No-stuck-suspended safety (deadlock-class)

All-suspended-before-any-snapshot (take still gates on every node's suspend ack); refuse-rather-than-freeze (non-UpToDate group resumes without freezing); bounded suspend (existing deadline force-aborts + resumes all); abort cascades resume-all on any per-node Failed; legacy GroupSize-missing falls back to observed-siblings count (no hang).

Tests

  • L1 snapshot_bug_046_test.go: barrier enters all together, holds until assembled, take/resume fan-out, abort/resume-all, legacy fallback + store/apiserver pins. go test ./..., -race, lint green.
  • L7 replay/snap-create-multiple-group-consistency.yaml PASS on stand big.
  • Stand big 3×: suspend slip 0.087/0.072/0.053s (≤5s), cross-RD counter diff=0 (point-in-time proven).

Harness note

cli-matrix/snap-create-multiple-lifecycle has pre-existing harness bugs (dd oflag=direct bs=8 on a block dev zeroes the marker; Phase 5 colon CLI form) addressed separately; the product behavior was verified directly + via a working buffered writer.

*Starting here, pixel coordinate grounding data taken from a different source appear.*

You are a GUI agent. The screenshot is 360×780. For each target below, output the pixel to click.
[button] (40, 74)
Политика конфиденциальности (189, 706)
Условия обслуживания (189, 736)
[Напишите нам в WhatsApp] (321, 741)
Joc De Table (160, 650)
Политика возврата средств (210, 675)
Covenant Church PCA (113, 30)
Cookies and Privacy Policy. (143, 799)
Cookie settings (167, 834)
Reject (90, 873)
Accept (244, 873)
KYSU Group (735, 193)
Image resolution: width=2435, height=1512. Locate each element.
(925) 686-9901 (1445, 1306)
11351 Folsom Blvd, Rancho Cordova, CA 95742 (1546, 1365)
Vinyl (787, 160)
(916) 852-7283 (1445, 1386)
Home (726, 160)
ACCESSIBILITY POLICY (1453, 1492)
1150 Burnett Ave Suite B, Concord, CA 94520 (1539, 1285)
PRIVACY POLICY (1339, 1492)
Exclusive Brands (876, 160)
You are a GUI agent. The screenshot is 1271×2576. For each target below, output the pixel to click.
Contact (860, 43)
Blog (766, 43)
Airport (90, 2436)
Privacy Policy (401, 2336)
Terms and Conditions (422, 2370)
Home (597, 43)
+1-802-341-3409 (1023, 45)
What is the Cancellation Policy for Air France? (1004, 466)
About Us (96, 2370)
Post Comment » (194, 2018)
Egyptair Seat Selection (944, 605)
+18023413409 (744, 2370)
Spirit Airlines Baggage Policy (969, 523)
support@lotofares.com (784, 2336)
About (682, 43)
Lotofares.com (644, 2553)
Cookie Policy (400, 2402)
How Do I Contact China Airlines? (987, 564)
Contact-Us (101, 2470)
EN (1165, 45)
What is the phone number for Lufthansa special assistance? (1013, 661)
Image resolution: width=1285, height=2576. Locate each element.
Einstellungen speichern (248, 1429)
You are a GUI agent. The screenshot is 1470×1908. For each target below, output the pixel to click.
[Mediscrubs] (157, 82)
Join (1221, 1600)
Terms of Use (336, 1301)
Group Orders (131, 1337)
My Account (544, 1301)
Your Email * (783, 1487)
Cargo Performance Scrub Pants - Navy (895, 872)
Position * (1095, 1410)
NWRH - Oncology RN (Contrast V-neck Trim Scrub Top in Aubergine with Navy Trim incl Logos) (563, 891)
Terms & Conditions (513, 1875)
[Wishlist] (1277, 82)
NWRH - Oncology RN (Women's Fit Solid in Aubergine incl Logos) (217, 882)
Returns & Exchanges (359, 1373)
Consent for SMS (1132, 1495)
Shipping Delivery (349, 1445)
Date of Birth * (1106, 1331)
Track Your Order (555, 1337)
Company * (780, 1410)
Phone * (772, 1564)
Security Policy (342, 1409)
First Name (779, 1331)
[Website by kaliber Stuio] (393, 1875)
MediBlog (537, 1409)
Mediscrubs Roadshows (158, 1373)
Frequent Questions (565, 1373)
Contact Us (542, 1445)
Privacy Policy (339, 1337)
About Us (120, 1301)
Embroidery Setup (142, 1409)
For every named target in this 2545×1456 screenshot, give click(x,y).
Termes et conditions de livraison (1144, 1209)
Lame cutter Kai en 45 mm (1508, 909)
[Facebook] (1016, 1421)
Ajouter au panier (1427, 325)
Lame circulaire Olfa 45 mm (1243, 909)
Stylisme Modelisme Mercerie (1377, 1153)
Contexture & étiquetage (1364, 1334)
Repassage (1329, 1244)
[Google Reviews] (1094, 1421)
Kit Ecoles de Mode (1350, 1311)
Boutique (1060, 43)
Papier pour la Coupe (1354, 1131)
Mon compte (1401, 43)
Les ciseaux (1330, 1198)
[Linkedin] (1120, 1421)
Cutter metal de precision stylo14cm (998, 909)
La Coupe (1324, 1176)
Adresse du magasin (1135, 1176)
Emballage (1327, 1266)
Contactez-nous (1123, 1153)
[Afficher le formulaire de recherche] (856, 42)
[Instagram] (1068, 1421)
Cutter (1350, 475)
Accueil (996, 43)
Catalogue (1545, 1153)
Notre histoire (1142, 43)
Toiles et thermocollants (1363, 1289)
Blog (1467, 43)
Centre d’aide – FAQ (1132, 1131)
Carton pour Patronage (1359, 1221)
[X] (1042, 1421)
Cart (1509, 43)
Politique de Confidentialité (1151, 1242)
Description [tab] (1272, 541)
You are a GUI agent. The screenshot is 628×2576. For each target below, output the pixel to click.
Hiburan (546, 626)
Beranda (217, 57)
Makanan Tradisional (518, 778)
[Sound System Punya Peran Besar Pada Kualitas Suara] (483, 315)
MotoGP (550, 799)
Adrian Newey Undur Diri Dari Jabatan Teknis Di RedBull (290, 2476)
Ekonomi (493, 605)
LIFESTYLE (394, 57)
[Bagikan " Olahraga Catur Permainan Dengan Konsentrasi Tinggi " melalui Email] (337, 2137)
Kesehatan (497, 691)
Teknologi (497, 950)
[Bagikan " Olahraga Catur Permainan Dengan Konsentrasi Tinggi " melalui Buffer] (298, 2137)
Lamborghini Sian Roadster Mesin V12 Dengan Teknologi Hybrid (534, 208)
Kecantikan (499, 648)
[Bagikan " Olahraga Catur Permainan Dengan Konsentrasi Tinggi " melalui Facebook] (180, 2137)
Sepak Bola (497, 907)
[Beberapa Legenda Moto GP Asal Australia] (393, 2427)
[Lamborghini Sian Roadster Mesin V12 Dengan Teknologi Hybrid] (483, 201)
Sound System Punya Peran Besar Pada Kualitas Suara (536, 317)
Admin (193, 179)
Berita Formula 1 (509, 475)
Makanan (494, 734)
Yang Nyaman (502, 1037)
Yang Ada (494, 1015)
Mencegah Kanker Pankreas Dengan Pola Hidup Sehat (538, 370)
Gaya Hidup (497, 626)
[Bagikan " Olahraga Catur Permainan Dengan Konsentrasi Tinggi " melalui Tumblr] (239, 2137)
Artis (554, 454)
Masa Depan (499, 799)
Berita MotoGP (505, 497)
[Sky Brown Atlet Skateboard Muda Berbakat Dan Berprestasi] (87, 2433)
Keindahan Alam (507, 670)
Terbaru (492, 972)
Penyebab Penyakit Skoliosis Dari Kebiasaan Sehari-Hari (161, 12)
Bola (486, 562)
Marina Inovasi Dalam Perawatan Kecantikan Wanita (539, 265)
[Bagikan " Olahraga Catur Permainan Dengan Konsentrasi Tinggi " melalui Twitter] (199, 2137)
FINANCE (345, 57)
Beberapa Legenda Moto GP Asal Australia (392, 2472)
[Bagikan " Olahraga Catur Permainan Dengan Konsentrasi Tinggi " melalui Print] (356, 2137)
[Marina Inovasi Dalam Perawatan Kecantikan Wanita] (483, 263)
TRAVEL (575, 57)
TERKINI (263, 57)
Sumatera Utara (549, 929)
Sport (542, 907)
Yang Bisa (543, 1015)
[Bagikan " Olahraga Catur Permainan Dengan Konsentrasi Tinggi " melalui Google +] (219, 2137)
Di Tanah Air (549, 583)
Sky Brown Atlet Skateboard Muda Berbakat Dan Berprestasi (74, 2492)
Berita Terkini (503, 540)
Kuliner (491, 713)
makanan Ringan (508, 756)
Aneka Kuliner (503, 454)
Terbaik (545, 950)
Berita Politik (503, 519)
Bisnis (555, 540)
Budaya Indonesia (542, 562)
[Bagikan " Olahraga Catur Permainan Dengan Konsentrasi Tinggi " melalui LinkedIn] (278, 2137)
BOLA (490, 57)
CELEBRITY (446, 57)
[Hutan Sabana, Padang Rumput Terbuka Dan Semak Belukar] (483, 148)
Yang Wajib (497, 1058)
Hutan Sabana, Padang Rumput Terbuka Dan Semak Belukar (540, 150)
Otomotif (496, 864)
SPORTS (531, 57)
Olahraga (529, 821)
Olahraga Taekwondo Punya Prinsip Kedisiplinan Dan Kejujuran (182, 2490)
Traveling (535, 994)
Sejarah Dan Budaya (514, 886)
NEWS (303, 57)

Andrei Kvapil (kvaps) and others added 3 commits June 14, 2026 02:36
…oup snapshots (BUG-046)

`snapshot create-multiple` (consistency-group snapshot across multiple
RDs) was not point-in-time atomic. The store stamped Spec.SuspendIO=true
at Create time, and the apiserver creates the sibling CRDs sequentially,
so each sibling's satellite started `drbdsetup suspend-io` the instant
its own CRD landed. On a busy stand the group's volumes froze ~15s apart
— far over the <=5s consistency budget — so a DB's data and WAL volumes
on separate RDs were captured at different instants and a group restore
could be inconsistent.

Add a controller-side suspend barrier for grouped snapshots: the store
no longer stamps SuspendIO=true for a grouped Snapshot (GroupID set);
instead the controller holds the whole group at Phase 0 until every
member is observable (new Spec.GroupSize denominator stamped by the
apiserver), then opens SuspendIO=true on every sibling in a single
reconcile pass so they all enter suspend within one controller cycle.
This bounds the suspend-entry slip far under budget while keeping the
existing all-suspended-before-any-take and resume-on-failure guarantees.

No-stuck-suspended safety is preserved: the barrier checks UpToDate
before freezing anything (refuse rather than suspend for an impossible
snapshot), the existing suspend/take deadline and abort cascade still
clear SuspendIO across the whole batch on any failure, and a legacy
grouped Snapshot with no GroupSize falls back to the observed-siblings
count so it can never hang on a missing denominator.

The single-snapshot (Bug-351) path is unchanged — empty GroupID keeps
the Create-time SuspendIO stamp and the self-only phase walks.

Co-Authored-By: Claude <noreply@anthropic.com>
Signed-off-by: Andrei Kvapil <kvapss@gmail.com>
L1: assert handleSnapshotCreateMulti stamps a shared GroupID + GroupSize
on every batch entry, and that the store defers SuspendIO for grouped
snapshots (no Create-time freeze) while keeping it for single snapshots.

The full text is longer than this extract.